Jenni and Winkler contd. Chapter 3 is the core of the book and is 90 pages long. It deals with the processes of feather growth, physiology, energetics, and control during the moult. The upshot of it all is that the main burden of the moult is decreased performance and increased vulnerability. Reduced activity, especially close to safe feeding ground, can compensate for the added costs of moult.
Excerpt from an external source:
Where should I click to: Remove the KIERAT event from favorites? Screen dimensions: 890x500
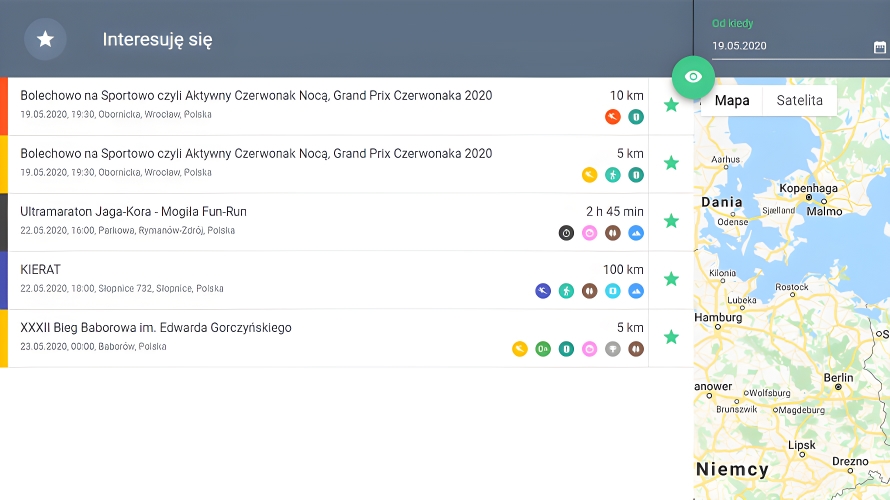coord(671,279)
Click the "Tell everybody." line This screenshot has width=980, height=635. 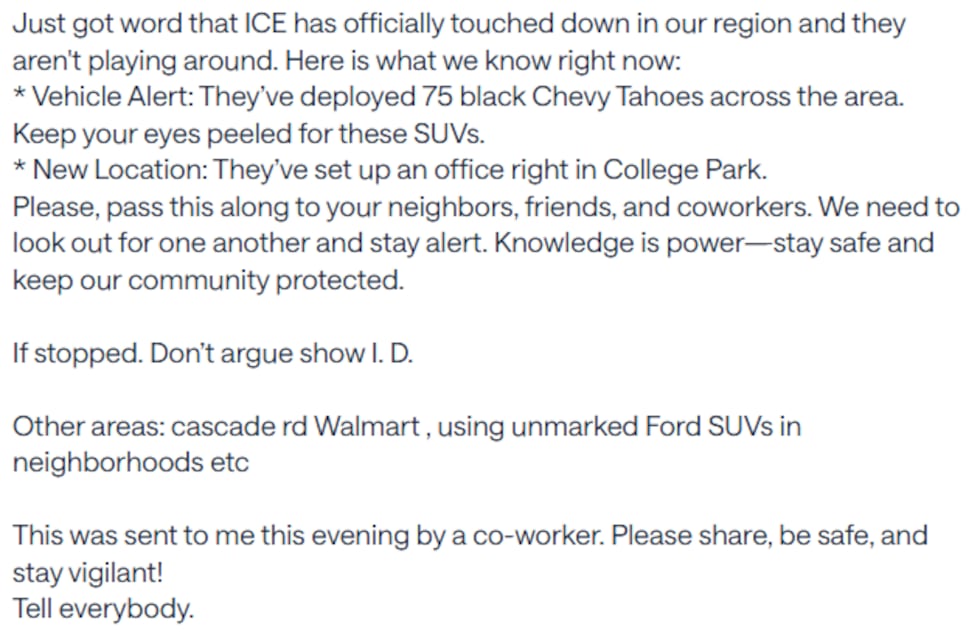tap(103, 609)
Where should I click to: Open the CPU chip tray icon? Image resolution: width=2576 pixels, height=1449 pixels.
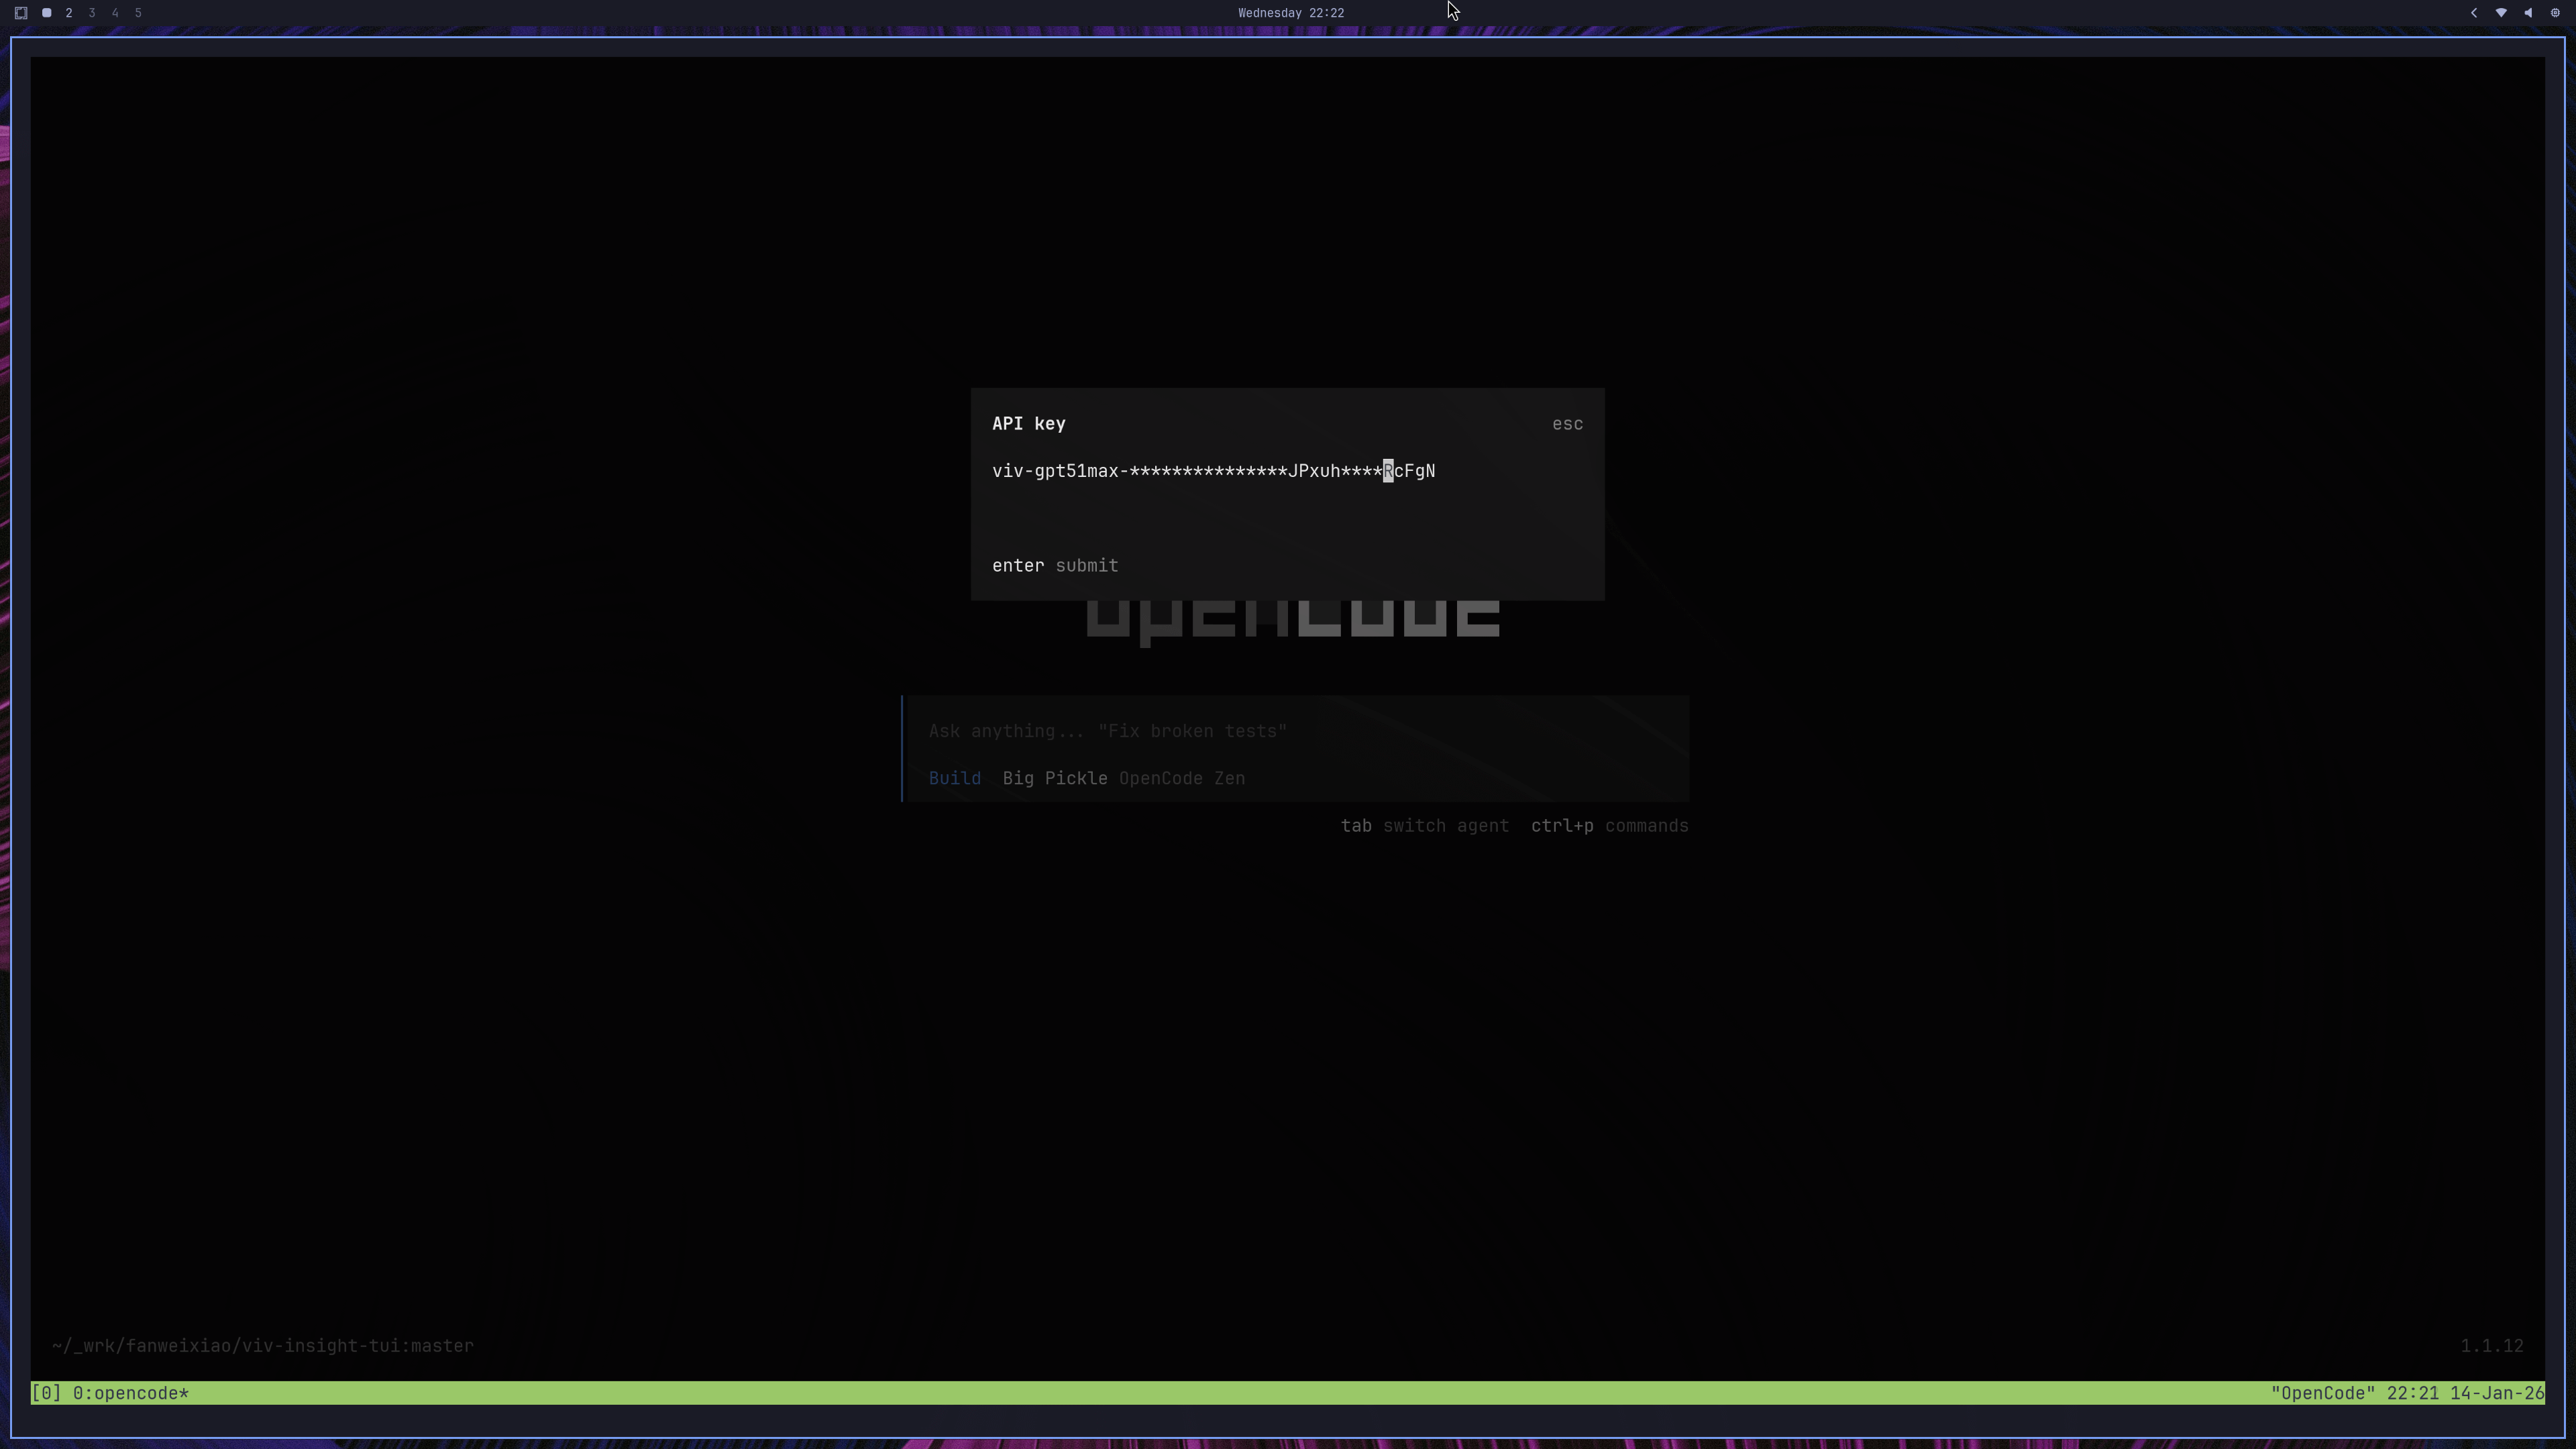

There are lots of incidentals. These from 3.1 to 3.3 (3.4 to 3.6 to follow separately). Feathers grow at a similar rate both day and night, and the growth rate is almost linear apart from at the very start and the very end. Feathers and associated material (such as the sheath on a pin feather) are 90-95% protein. Besides the protein synthesis for new feathers, whole body protein turnover is greatly accelerated - but little is known about the functional significance of these changes to whole body protein metabolism. A protein-poor diet depresses feather growth rate and quality, and the immune reaction; it seems that when resources are limited, moult and immunity are in competition for energy and/or protein. The relationships between moult and immunity are described as 'somewhat bewildering' (p. 107).
Feather quality is the first thing to suffer from adverse environmental conditions.
Moult is accompanied by a substantial expansion of the vascular system and blood volume, and an increased body water content and turnover. As an aside, independently I have noticed that I have to refill waterers more at this time of year, and that explains it.